:: Исходный отрывок

Нарядили, значит, как пугало, и говорят: «иди». Я ж думала, хоть на каталке повезут, ан нет. Своим ходом, и еще разряженная как клоун. На операцию они потащили так быстро, что я думаю, когда они хоть дадут попрощаться с Валиком. Перед самим входом спросили, почему мы не обнимались. Как в армии, это надо быстро делать.
Вообщем, побыстрячку поцеловались, и давай в реанимацию. Потом говорят, снимай халат. А это еще не реанимация, а что-то типа холла. Народу полно, а тебе командуют раздеться догола. но потом выяснилось, что я не застегнула халат правильно, поэтому он снялся. Я тогда решила – точно, измываются, сволочи.
Каталку не опустили, чтобы залезть. Она была на высоте моих подмышек, еле-еле залезла. Потом пришла медсестра, принесла теплые махровые простыни теплые (они их греют). Укрыла и сказала, что сейчас придет анестезиолог. Но сначала притащилась одна интеллектуальная медсестра, которая собирала анамнез. Конечно, про Украину она не знала. Говорит: «о, Россия, а я знаю, у вас там все водку пьют. Буль-буль-буль!» И стала распрашивать, какую водку я пью. И что не говорю по-английски.
Это доложили анестезиологу. Он напугался: «как не говорит по-английски, мне же анамнез нужен». Китаец, но симпатичный. Он был в Москве. Стал расспрашивать, откуда я. Про водку не спрашивал. Разве что спросил, пью или нет, когда заполнял форму. Потом позвал медсестру и сказал, что она себя вела неэтично, не надо доставать пациентов на тему водки, и что я нормально говорю по-английски. Заставил извиниться. Она притащилась с капельницей, извинилась. Но как медсестра она была ничего. Попала в самую тоненькую накожную вену сразу, хотя у меня вен не было видно.
Больно мне было, я ужасно нервничала. Ночь перед операцией практически не спала. Мы встали в полшестого, чтобы собраться и не опоздать (кто ж знал, что Давид проспит). Анестезиолог сказал, перед тем как повезут в операционную, дадут наркоз, чтобы не напугать меня в операционной. Все ушли, мою каталку от других закрыли занавеской. Я решила постараться уснуть, чтобы не нервничать. Но тут резиденты стали таскаться по двое-трое и собирать анамнез. Поначалу я старалась им улыбаться, но потом они меня достали, и я стала злиться.

::::

▶ _Задания и упражнения_:
**1)** Выпишите из отрывка все упомянутые страны и города.
**2)** Перепишите без изменений часть отрывка, которая начинается со слов «Это доложили анестезиологу.» и заканчивается словами «не было видно.».

:: Записанные сведения

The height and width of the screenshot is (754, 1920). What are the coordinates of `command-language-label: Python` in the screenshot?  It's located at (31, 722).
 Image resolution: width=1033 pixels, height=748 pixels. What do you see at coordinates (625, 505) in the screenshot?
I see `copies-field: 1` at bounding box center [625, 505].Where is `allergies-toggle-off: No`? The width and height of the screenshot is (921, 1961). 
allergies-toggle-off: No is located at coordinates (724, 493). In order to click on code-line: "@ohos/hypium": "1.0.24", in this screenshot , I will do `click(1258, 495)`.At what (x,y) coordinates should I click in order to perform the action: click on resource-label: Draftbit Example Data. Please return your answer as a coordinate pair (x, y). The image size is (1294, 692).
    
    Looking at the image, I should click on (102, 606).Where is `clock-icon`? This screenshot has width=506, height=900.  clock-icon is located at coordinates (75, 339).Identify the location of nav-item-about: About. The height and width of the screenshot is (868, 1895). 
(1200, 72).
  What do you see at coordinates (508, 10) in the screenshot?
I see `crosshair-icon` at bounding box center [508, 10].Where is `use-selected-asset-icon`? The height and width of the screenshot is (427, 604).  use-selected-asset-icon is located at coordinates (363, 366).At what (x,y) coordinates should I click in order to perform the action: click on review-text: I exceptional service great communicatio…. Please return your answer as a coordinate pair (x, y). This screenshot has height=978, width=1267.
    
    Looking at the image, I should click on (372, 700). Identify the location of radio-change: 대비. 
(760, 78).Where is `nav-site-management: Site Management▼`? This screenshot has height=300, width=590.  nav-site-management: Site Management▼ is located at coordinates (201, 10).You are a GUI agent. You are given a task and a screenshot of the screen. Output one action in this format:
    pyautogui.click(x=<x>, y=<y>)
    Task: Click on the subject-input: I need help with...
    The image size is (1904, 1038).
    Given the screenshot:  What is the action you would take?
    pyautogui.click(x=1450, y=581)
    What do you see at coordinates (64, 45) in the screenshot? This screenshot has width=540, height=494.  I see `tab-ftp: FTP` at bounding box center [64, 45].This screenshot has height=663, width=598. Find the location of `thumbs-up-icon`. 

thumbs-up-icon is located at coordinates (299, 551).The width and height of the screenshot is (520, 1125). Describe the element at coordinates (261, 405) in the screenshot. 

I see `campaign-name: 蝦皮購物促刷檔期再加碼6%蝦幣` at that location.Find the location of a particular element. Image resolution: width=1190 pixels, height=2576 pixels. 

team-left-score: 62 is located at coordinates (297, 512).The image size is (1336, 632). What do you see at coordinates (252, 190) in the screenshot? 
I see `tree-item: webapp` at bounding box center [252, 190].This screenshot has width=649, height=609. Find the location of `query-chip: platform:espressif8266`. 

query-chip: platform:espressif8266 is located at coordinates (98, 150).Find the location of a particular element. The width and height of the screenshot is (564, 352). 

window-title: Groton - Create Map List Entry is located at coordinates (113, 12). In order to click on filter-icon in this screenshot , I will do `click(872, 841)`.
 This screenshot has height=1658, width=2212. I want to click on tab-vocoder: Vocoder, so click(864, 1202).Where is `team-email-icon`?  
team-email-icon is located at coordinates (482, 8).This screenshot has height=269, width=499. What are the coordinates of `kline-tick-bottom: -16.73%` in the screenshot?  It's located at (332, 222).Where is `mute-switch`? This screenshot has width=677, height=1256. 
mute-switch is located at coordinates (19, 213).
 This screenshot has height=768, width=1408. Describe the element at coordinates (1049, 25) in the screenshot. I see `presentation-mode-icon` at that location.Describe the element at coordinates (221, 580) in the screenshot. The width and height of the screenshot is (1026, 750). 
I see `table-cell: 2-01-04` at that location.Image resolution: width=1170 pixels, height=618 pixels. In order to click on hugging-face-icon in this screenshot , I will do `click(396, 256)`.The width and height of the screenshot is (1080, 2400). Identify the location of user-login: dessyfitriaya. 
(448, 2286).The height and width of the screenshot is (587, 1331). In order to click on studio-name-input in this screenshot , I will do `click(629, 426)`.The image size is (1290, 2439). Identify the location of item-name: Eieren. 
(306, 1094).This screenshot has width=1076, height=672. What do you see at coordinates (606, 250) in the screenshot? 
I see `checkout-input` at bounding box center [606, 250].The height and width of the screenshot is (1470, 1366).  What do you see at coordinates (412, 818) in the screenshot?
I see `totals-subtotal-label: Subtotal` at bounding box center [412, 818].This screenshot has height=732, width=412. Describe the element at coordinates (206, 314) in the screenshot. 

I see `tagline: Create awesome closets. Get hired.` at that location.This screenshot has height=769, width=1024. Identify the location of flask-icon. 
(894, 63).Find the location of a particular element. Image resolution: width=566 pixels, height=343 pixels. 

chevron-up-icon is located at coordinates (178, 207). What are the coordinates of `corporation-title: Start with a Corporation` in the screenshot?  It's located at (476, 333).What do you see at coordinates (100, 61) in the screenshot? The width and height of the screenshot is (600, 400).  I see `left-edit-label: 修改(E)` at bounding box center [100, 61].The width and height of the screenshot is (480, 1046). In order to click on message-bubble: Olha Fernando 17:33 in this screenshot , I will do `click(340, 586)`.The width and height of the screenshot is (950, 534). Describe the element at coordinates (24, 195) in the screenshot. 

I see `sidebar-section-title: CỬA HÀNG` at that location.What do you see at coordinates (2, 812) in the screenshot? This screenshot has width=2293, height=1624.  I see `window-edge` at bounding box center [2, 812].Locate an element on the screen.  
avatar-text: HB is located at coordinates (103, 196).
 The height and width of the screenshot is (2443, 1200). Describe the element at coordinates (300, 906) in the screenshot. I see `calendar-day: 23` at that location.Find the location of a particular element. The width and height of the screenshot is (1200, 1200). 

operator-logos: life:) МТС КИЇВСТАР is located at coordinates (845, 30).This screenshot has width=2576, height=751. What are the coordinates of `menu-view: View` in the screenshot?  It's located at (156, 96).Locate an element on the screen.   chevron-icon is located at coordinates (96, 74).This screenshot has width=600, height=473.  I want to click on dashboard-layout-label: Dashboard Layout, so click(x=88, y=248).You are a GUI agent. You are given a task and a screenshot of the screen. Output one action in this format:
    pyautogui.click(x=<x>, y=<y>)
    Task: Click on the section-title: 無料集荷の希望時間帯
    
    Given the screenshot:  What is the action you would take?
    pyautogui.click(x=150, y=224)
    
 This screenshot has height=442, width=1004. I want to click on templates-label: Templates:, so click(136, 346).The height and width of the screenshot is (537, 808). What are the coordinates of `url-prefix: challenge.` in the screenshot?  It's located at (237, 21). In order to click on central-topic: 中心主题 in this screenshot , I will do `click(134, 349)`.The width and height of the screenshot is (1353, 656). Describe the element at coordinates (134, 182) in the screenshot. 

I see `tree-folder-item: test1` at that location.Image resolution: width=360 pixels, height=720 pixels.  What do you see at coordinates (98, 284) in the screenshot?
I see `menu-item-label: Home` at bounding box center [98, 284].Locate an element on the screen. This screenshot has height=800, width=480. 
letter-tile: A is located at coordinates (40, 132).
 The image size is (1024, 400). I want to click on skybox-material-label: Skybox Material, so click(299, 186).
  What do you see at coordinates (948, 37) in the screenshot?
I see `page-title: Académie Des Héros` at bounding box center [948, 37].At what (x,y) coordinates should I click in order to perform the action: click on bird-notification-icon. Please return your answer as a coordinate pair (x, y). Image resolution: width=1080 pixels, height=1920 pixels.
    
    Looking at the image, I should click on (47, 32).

::::

▶ _Ответы ниже_:
**1)** Украина, Россия, Москва

**2)**
Это доложили анестезиологу. Он напугался: «как не говорит по-английски, мне же анамнез нужен». Китаец, но симпатичный. Он был в Москве. Стал расспрашивать, откуда я. Про водку не спрашивал. Разве что спросил, пью или нет, когда заполнял форму. Потом позвал медсестру и сказал, что она себя вела неэтично, не надо доставать пациентов на тему водки, и что я нормально говорю по-английски. Заставил извиниться. Она притащилась с капельницей, извинилась. Но как медсестра она была ничего. Попала в самую тоненькую накожную вену сразу, хотя у меня вен не было видно.